Al llegar a casa solo tendría que darme una ducha y ponerme la ropa que había escogido la noche anterior. Tuve la lucidez de hacer las pruebas de vestuario nada más volver de mi comité de sabias. Con unas copas de más y las pilas de energía positiva que me insuflaron mis amigas fui menos exigente conmigo misma. Un vestido negro con escote palabra de honor, bien entallado y unos zapatos con un poco de tacón con los que era imposible equivocarse. La última vez que me había puesto ese modelito nos habían invitado a rondas en el bar - a las cuatro chicas de mi grupo - gracias al vestido. Esperaba que Lena supiera apreciarlo. Lena... no habíamos vuelto a chatear después de sus disculpas del sábado. Ella había enviado un mensaje el domingo diciendo que ya había aterrizado en National City y yo le había enviado la dirección del restaurante italiano. Mensajes cortos y sin apenas interacción más allá de lo estrictamente necesario.

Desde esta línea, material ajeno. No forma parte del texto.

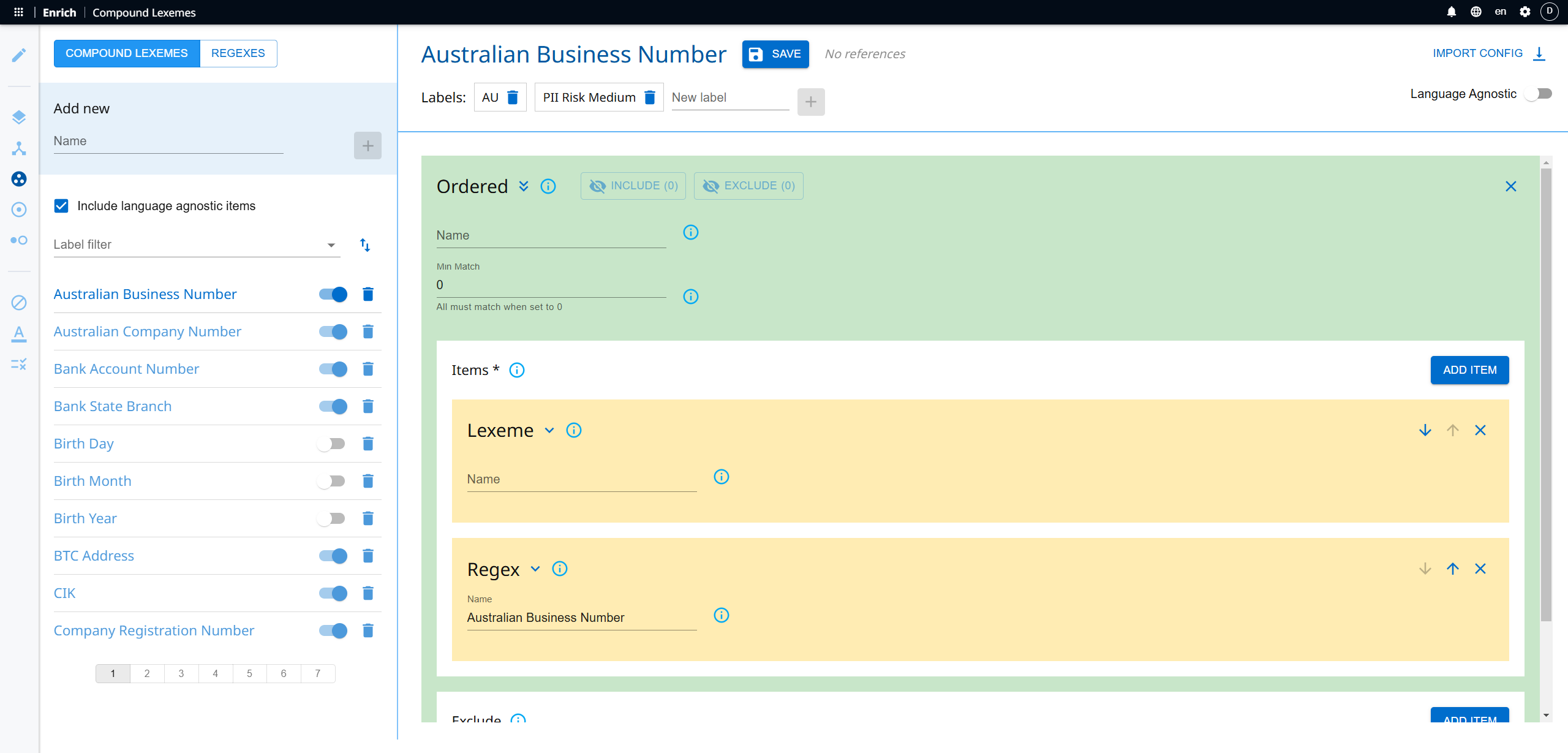The image size is (1568, 753).
Task: Switch to the REGEXES tab
Action: 238,53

Llegué al restaurante quince minutos antes de las ocho. Entré, di mi nombre y el camarero me guio hasta la mesa que había reservado. No era un sitio de los más elegantes ni caros de la ciudad, pero se comía auténtica comida italiana. La cocinera era una mujer siciliana que había emigrado en los años setenta buscando el sueño americano, lo sabía porque la había entrevistado hacía no tanto para una serie de reportajes de emigración que se publicaron en CatCo.

La decoración era sencilla: mesas de madera y sillas a juego, manteles rojos de tela y las paredes de ladrillo caravista. La mesa, habíamos tenido suerte, estaba junto a una ventana. Eso nos daría algo más de privacidad al no tener a otros comensales al lado.

Mientras la esperaba noté cómo aumentaron mis nervios al menos dos puntos más. Una vez sentada, mis movimientos se habían limitado, lo cual hizo que mis manos tomaran el protagonismo y no pudieran estarse quietas. Me estiré el vestido, evitando que se marcara una arruga molesta en la cintura. Coloqué los cubiertos bien alineados, aunque ya lo estaban perfectamente antes de que los tocara. Comprobé con cuidado que no hubiera mechones sueltos en el recogido de mi cabello. Repasé la tela del mantel, secando en ella disimuladamente el sudor que ya afloraba por las palmas de mis manos. Y al final conseguí distraerme un poco mirando por la ventana, las luces del tráfico solían tener un efecto relajante. Exhalé un suspiro y me transporté a mi playa secreta. Yo podía serenarme y disfrutar de la cena. Iba a ser una velada inolvidable. Noté cómo descendieron las pulsaciones y me concentré en mi respiración.